To do >> Word for word, please copy the line containing "This screenshot has height=388, width=1935." and all lines after it in the entries below, and only those, leaving every picture out.

(Dataset entries)
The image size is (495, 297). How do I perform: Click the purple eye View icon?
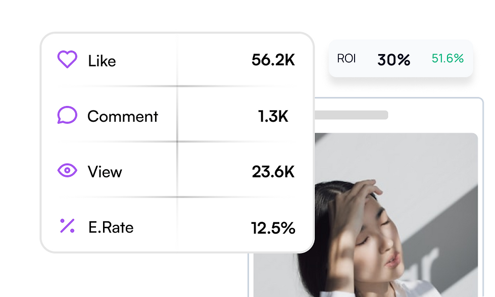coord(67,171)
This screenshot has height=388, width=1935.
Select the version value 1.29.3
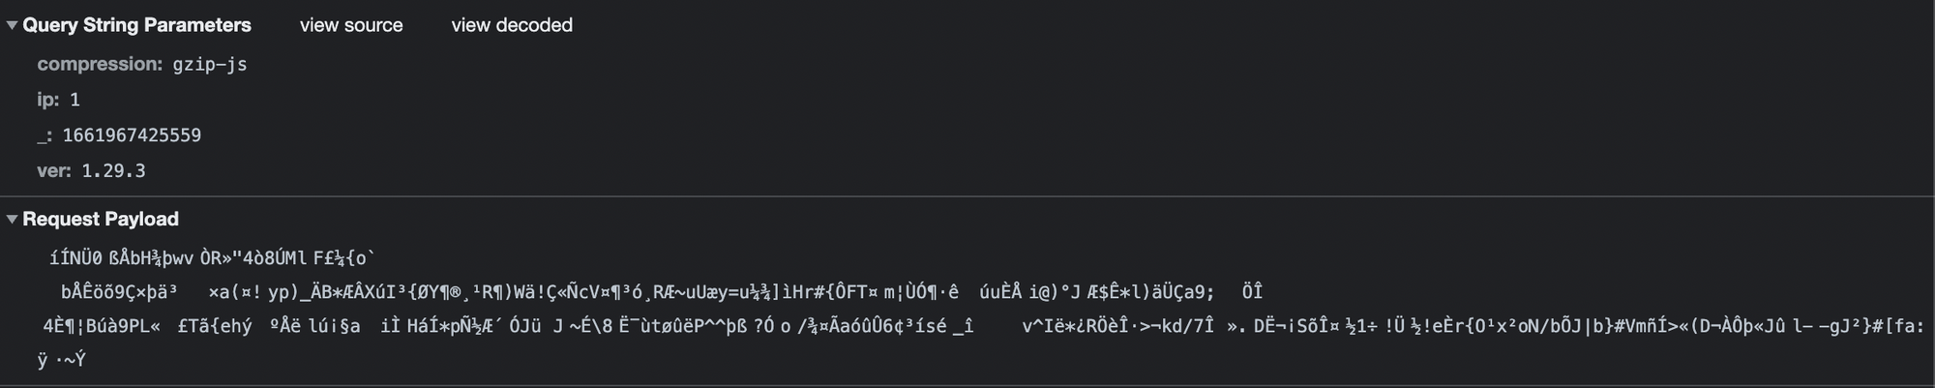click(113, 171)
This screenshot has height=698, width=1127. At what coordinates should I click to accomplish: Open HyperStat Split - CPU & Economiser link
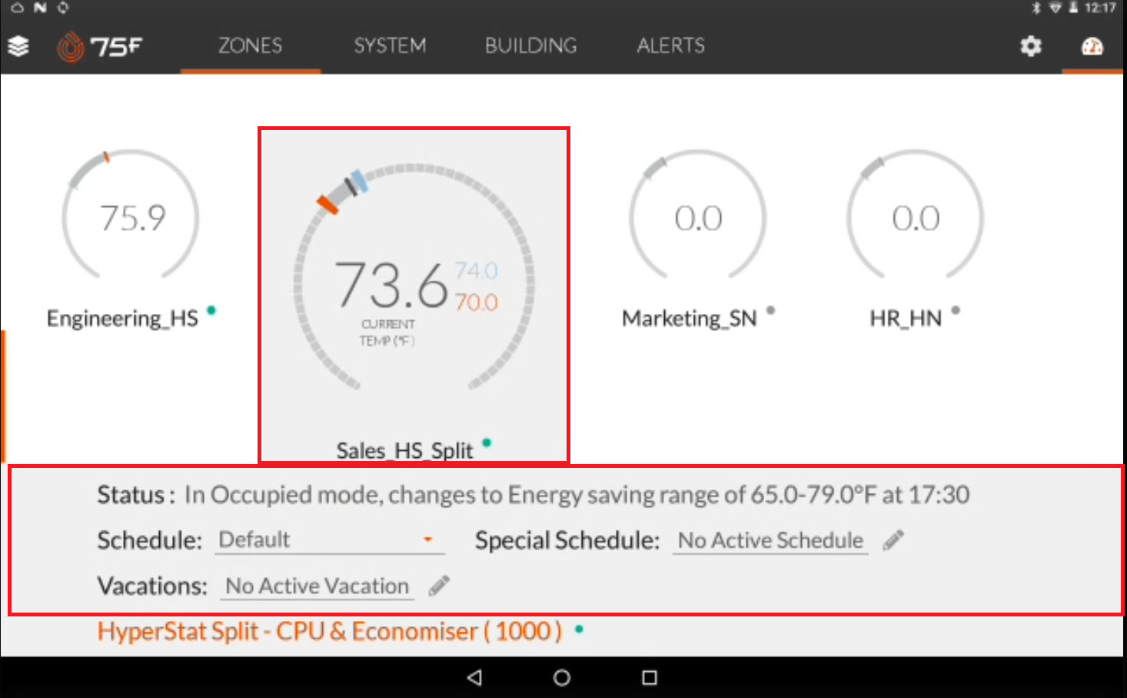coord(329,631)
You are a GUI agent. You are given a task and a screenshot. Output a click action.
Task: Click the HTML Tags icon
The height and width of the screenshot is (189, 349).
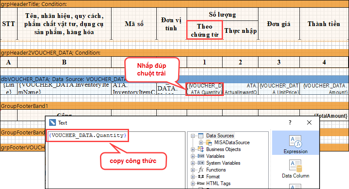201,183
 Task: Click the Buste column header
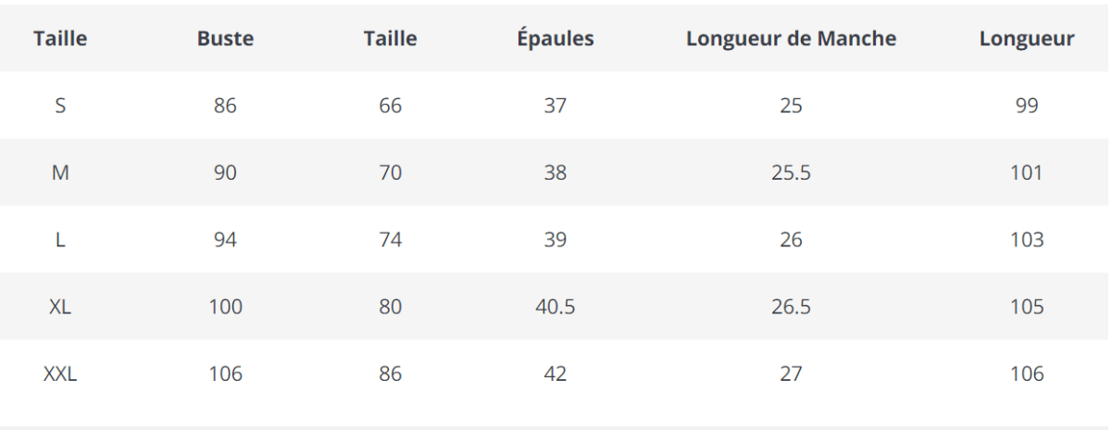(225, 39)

Result of the exercise >>
This screenshot has height=388, width=1935.
Select the version value 1.29.3
click(113, 171)
This screenshot has height=698, width=1127. At what coordinates should I click to accomplish: Open HyperStat Split - CPU & Economiser link
coord(329,631)
You are a GUI agent. You are given a task and a screenshot. Output a click action.
Task: Click the HTML Tags icon
The height and width of the screenshot is (189, 349).
201,183
 Task: Click the Buste column header
(225, 39)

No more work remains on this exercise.